Ist der Boykott die Lösung für all diese Probleme? Sicherlich nicht, aber er wäre in vielerlei Hinsicht begrüßenswert. Kritik an dem Emirat Katar, das in seiner Staatsform keinerlei gesellschaftliche Emanzipation zulässt, ist wichtig. Das globale Phänomen der Arbeitsmigration ist menschenunwürdig und verletzt grundlegende Menschenrechte. Die WM dient dem Sports washing Katars und zahlreicher Sponsoren der Fifa, die damit direkte oder mittelbare Verantwortung für über 15.000 gestorbene Menschen tragen und bis heute in vielen Fällen die Aufklärung verhindern. Aber Boykotte wandeln sich in den letzten Jahren zur kapital-konformen Protestform, weil sie uns Zuschauer*innen wenig kostet.

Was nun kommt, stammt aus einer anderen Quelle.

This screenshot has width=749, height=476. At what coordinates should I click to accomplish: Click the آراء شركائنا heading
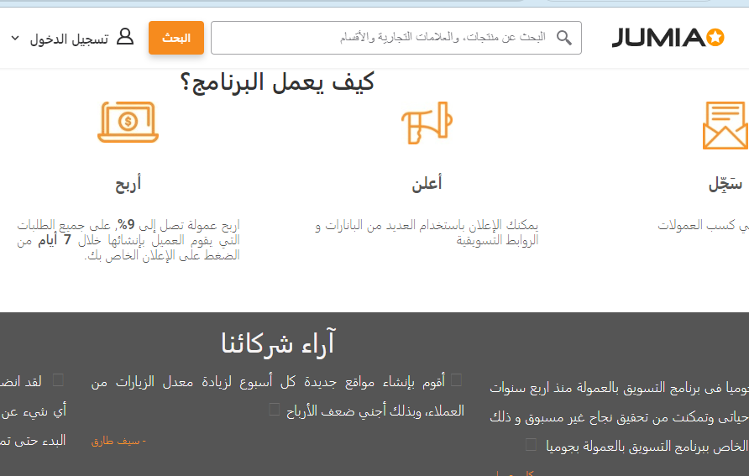(x=278, y=343)
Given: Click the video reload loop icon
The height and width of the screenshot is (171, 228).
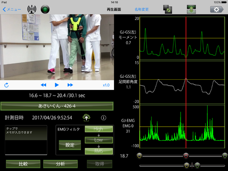Looking at the screenshot, I should click(x=7, y=85).
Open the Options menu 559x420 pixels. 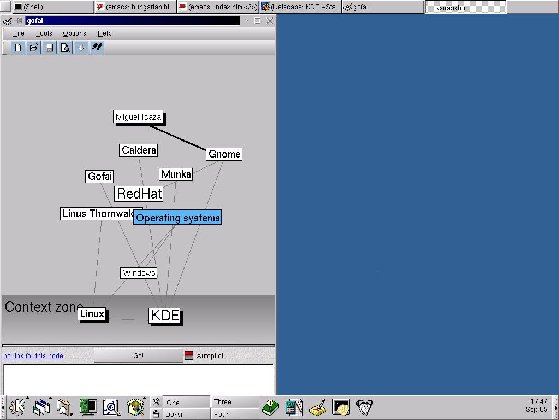tap(74, 33)
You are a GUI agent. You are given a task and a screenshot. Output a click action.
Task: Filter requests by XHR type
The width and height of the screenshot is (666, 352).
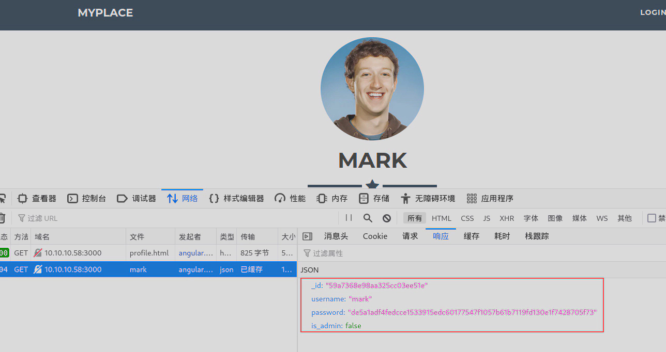click(507, 218)
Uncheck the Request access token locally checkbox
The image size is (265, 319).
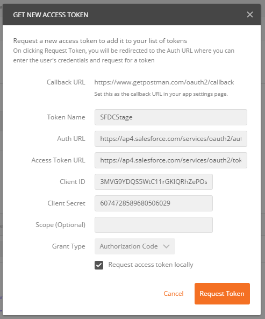(99, 265)
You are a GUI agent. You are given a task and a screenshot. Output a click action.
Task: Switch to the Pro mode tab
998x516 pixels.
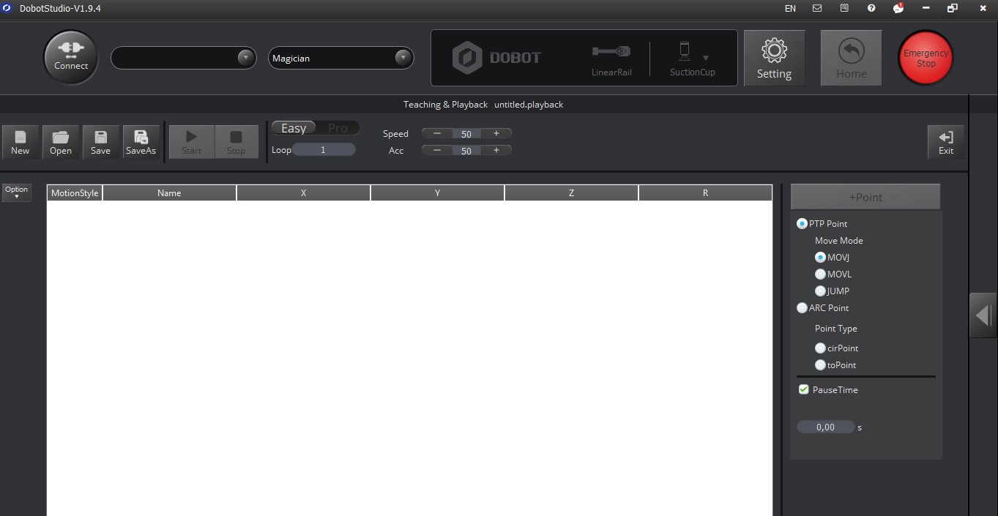[x=338, y=127]
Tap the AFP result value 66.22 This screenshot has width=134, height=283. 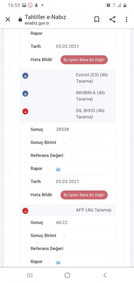point(62,223)
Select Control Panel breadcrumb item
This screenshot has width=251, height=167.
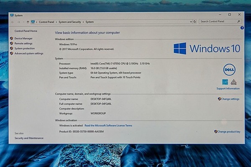(x=46, y=22)

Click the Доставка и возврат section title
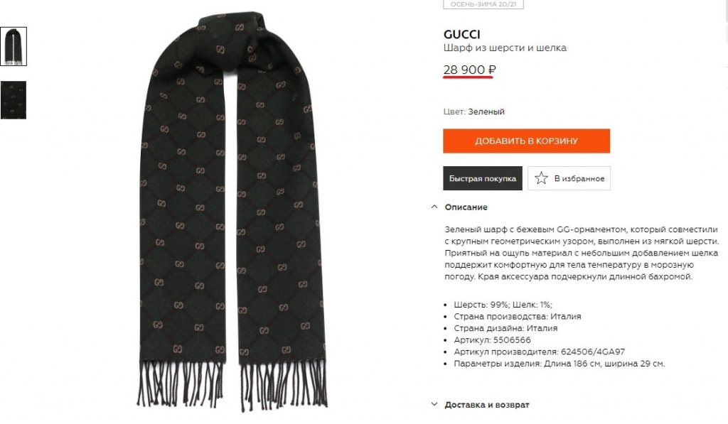(x=487, y=405)
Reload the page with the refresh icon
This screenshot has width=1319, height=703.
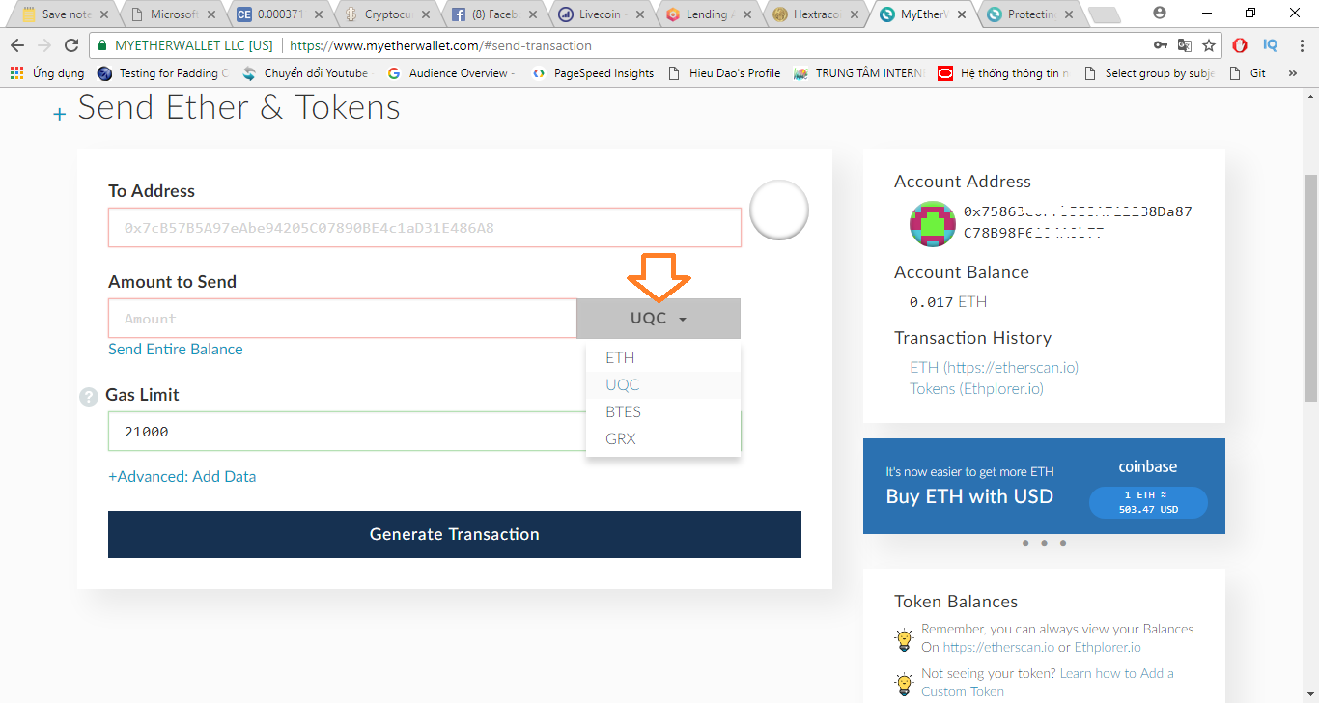[x=70, y=45]
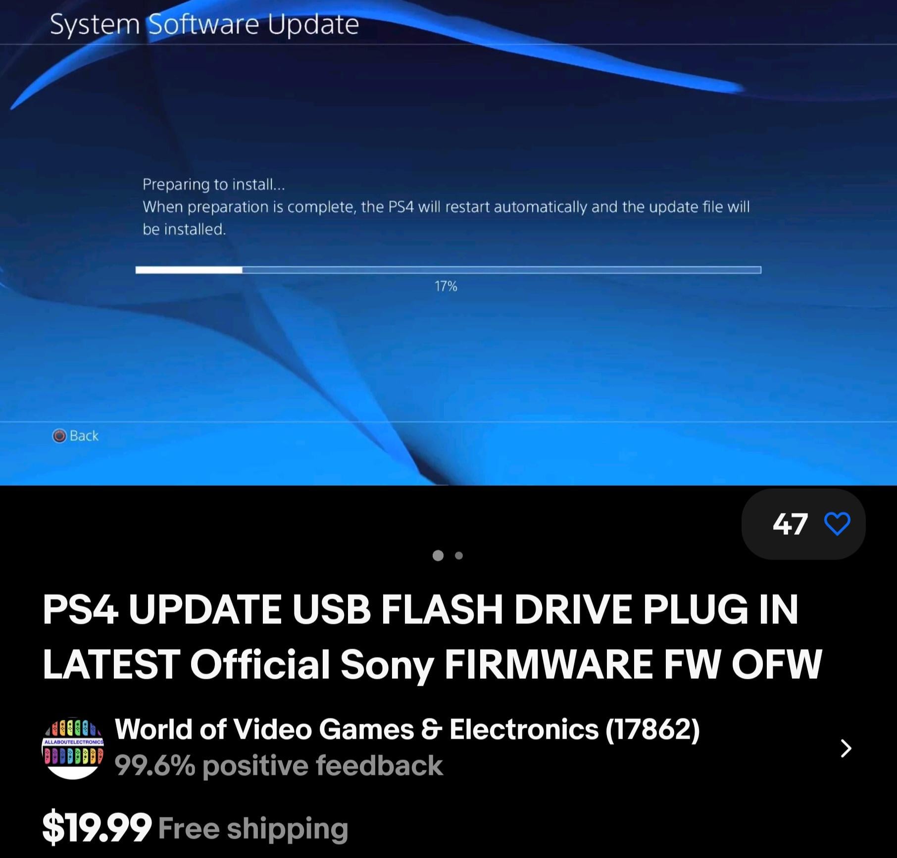Open the PS4 update product image
This screenshot has width=897, height=858.
[449, 243]
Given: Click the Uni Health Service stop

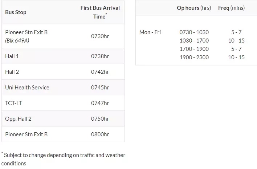Looking at the screenshot, I should [27, 88].
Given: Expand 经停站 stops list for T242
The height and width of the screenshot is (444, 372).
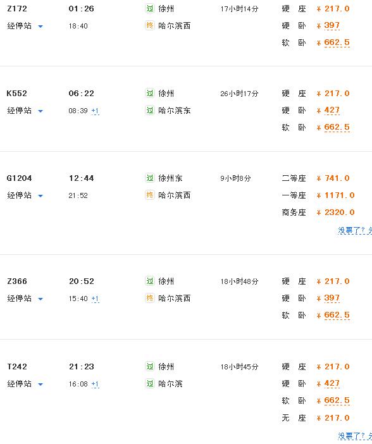Looking at the screenshot, I should click(x=25, y=384).
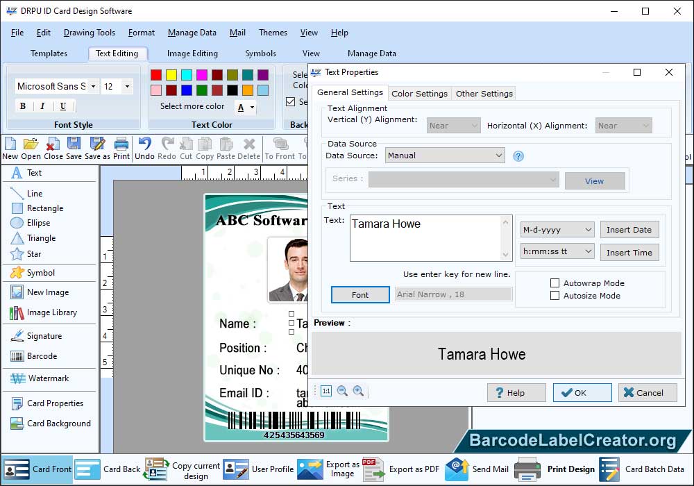
Task: Click the Font button
Action: pyautogui.click(x=360, y=295)
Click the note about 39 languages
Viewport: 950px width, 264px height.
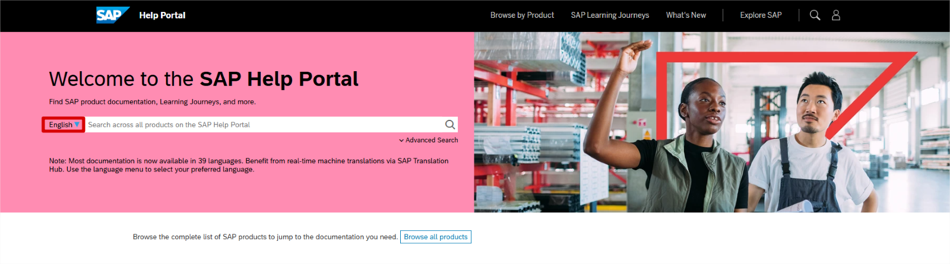(x=248, y=165)
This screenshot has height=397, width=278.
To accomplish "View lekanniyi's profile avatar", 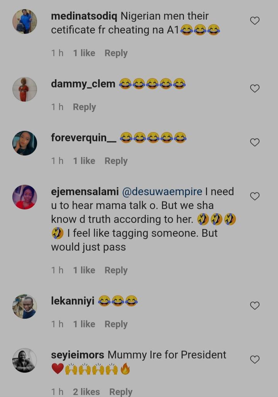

Wir können uns immer noch von anderen Formen der Unterhaltungsindustrie ablenken und erleichtern lassen. Die Idee, uns als Fans einfach dem marktkonformen Fußball zu entziehen und die Blase platzen zu lassen – die ist sehr romantisch, aber sie bleibt im vorpolitischen Raum verhaften. Was es braucht, sind demokratische Gegenkonzepte und Alternativvorstellungen eines anderen Fußballs.

Deshalb gilt bei der WM wohl umso mehr, was eine Ultragruppierung der Fortuna Düsseldorf zu Beginn der Pandemie schrieb: „Erst überwinden wir den Kapitalismus, dann holen wir uns den Fußball zurück!“ Diese Aussage fasst das Dilemma vieler progressiver Fußballfans zusammen. Es gibt zwar überall Proteste – nicht nur gegen Katar, sondern auch gegen andere Auswüchse des marktkonformen Fußballs. Aber es existiert kaum ein gemeinsames Verständnis über die Funktionsweise dieses Fußballs. Liebe und Hingebungswille allein reichen nicht aus für eine Veränderung, es braucht Theorie und Analyse dessen, was bekämpft werden soll. Nur dann lässt sich auch die Protestform des Boykotts nutzen, um Mehrheiten für einen anderen Fußball zu organisieren. Bekämpfen wir Katar, bekämpfen wir die Fifa, bekämpfen wir den marktkonformen Fußball an jeder Stelle – Dann eröffnet uns ausgerechnet der Fußball ein Fenster in eine schönere Zukunft!